Mientras llega la noche, las
aceras se llenan con gentes que entran y salen de restaurantes, de cines y
teatros y entre todo aquel decorado, de opulencia y diversión, de gastos
incontrolados que al finalizar el mes y tras los regalos, se quejarán de que
pasarán uno o dos meses en la ruina, otro aspecto de la humanidad mal entendida
comienza a brotar en la noche, entre los portales, las entradas de los
comercios ahora cerrados, entre las aceras. Cajas cubriendo el suelo como
colchones sobre una cama imaginaria. Cajas donde se introducen personas para
pasar la noche y sofocar el frío de la misma, y nadie se detiene, nadie piensa.
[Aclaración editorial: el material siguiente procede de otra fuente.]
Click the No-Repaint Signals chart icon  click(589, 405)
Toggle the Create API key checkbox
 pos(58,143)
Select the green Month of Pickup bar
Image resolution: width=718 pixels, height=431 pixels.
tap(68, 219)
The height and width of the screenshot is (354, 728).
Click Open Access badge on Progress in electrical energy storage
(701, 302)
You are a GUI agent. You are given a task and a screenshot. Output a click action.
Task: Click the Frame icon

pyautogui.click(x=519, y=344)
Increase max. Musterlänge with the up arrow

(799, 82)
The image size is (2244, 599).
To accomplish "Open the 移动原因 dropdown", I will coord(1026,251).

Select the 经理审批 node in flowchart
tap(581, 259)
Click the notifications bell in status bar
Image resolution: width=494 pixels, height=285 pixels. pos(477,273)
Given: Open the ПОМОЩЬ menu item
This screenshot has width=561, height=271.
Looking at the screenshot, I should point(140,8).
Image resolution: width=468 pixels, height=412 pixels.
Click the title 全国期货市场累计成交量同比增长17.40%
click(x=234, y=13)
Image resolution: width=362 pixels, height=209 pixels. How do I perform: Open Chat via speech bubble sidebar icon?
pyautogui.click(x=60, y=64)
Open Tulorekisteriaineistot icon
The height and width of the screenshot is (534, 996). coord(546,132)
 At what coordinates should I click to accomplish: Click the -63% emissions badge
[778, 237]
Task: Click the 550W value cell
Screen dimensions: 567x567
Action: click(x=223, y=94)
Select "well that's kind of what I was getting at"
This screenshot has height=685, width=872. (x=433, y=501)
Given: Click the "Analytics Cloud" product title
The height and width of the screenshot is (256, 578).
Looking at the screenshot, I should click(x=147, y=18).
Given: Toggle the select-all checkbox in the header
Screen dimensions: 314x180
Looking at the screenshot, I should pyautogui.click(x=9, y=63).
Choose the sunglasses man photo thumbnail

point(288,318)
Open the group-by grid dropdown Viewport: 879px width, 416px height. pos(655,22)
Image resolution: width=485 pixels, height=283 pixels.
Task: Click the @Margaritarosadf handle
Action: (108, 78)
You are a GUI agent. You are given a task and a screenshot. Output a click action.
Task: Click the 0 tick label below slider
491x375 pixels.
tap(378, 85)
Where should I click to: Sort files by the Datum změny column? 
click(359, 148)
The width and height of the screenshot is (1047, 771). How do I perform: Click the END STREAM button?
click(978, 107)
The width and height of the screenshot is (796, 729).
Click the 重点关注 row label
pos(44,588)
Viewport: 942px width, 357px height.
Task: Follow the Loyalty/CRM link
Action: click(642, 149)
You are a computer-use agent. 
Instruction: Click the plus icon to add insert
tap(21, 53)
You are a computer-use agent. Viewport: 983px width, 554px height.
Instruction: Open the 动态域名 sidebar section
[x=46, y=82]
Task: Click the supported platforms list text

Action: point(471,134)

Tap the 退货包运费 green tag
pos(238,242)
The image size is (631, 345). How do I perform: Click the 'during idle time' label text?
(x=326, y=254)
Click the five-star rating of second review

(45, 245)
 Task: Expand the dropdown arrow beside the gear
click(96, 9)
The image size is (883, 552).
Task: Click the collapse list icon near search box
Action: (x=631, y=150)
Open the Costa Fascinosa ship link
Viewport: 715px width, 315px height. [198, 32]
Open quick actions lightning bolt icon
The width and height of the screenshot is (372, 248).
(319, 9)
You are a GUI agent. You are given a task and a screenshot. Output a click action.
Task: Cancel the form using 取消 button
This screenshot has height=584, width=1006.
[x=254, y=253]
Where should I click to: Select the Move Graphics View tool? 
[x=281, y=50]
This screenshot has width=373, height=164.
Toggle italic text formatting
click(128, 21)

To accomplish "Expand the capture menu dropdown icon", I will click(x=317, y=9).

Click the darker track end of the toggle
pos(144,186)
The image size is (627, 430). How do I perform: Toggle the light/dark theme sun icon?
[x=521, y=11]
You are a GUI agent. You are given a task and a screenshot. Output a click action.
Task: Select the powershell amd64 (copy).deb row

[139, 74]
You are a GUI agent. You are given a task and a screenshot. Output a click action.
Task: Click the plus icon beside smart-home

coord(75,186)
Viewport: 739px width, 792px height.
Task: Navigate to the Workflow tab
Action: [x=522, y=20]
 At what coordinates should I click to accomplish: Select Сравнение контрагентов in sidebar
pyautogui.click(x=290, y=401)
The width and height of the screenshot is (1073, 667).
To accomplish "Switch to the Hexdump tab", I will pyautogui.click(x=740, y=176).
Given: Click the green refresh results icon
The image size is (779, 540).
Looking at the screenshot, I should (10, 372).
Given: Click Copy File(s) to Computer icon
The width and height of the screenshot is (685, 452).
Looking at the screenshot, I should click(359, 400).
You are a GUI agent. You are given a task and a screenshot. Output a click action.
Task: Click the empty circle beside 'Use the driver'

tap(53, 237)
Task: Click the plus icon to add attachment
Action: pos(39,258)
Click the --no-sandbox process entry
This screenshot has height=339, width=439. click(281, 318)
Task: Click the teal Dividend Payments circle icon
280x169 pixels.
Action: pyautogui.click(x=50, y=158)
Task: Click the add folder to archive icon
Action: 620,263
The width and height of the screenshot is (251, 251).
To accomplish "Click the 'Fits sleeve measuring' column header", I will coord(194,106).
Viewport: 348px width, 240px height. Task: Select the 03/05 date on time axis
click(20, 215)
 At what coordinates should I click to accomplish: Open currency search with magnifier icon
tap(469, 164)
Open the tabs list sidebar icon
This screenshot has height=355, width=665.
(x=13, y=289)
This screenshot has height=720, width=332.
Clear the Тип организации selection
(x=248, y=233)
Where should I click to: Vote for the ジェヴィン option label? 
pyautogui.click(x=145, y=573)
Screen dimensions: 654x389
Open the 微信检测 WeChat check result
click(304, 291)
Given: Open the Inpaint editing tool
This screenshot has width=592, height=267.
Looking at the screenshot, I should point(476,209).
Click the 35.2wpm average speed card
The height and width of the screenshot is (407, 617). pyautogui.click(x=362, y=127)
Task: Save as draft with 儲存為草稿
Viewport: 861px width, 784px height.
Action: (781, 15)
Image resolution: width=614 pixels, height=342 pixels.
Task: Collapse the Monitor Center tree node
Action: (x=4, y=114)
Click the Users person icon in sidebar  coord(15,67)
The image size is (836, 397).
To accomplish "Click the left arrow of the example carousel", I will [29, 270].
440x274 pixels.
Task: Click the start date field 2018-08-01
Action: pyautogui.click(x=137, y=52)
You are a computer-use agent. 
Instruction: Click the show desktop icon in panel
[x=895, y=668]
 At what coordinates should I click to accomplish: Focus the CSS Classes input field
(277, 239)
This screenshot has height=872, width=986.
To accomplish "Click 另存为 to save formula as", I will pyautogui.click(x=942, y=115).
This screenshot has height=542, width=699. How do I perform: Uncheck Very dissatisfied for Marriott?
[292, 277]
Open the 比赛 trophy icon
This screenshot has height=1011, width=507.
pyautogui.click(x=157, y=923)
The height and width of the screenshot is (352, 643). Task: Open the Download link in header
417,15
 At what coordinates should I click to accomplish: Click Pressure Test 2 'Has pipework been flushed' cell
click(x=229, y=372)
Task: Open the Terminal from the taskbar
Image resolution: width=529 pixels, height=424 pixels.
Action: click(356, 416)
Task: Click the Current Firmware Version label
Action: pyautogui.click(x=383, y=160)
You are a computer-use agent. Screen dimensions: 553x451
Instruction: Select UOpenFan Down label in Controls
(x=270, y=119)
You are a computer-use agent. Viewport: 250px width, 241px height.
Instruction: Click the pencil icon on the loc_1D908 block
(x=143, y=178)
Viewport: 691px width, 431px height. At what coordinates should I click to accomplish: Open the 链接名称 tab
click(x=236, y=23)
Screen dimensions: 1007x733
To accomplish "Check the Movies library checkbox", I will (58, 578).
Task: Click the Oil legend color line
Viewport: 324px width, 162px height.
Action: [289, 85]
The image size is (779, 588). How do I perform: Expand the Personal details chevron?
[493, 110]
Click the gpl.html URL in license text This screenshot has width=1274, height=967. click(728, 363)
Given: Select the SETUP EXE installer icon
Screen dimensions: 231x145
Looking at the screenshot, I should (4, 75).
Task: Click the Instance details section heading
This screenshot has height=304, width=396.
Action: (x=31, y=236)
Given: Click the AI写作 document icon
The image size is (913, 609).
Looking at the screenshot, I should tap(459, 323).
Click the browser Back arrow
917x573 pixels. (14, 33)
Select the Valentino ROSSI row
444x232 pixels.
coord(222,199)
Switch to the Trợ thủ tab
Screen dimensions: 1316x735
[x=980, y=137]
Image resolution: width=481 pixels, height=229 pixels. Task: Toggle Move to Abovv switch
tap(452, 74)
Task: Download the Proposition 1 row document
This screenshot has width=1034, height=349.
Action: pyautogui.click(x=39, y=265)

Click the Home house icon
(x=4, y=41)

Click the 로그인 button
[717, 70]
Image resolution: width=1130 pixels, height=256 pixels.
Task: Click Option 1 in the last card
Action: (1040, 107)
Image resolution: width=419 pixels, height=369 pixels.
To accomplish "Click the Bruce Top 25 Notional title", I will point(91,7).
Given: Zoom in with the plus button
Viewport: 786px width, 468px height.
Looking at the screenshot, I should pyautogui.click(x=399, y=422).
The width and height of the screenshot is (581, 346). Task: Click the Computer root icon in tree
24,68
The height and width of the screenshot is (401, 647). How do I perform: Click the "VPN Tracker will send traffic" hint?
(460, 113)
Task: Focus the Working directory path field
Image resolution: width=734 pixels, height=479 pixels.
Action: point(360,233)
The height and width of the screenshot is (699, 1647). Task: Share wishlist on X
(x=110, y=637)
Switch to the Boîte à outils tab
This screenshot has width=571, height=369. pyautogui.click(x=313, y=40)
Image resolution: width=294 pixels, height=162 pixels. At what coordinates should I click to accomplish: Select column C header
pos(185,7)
Se han convertido en un elemento más de la ciudad, como si fueran un banco de
madera abandonado, una papelera, una farola, un puesto de periódicos. ¿Quién
está ahí dentro? ¿Quién duerme en esas cajas de cartón? A quién le importa
quienes sean o no, mientras ellos llegan a sus casas cálidas por el esfuerzo de
calefacciones, muchas veces incontroladas en sus temperaturas. Donde les
aguardan las comidas y cenas desmesuradas que revientan los estómagos y que
juran que al año siguiente no volverán a comer y cenar así, y no invitarán a
fulanito o menganita, pero que repetirán el mismo error una y otra vez. Mientras
los juguetes se amontonan bajo el árbol y luego el amontonamiento será encima
de un armario, pasando los días.
Paseo por las calles del centro
de Madrid y aún viendo todo esto, aún pensando en todo lo que algunos cuentan y
uno mismo vive en sus carnes, confío. Sí, confío en que un día el ser humano se
de cuenta, que las navidades nacieron con el espíritu de la convivencia, de la
unidad, de la fraternidad, de la paz, de la sonrisa real y del abrazo de
amistad. Confío en que despertemos de una mala pesadilla y las cenas sean
copiosas en su medida, pero en armonía familiar, en conversaciones y risas, en
cánticos y descanso. Confío que un día, las cajas en las calles desaparezcan y
con ellas los mendigos, quienes habrán encontrado un hogar, un lugar donde
estar calientes y sentirse protegidos. Confío en que la humanidad se vuelva más
humana y con ese pensamiento regreso a casa, no sé si más aliviado, más nostálgico
o resignado, porque yo al menos si lo intento dentro de mis posibilidades y… ¿TÚ?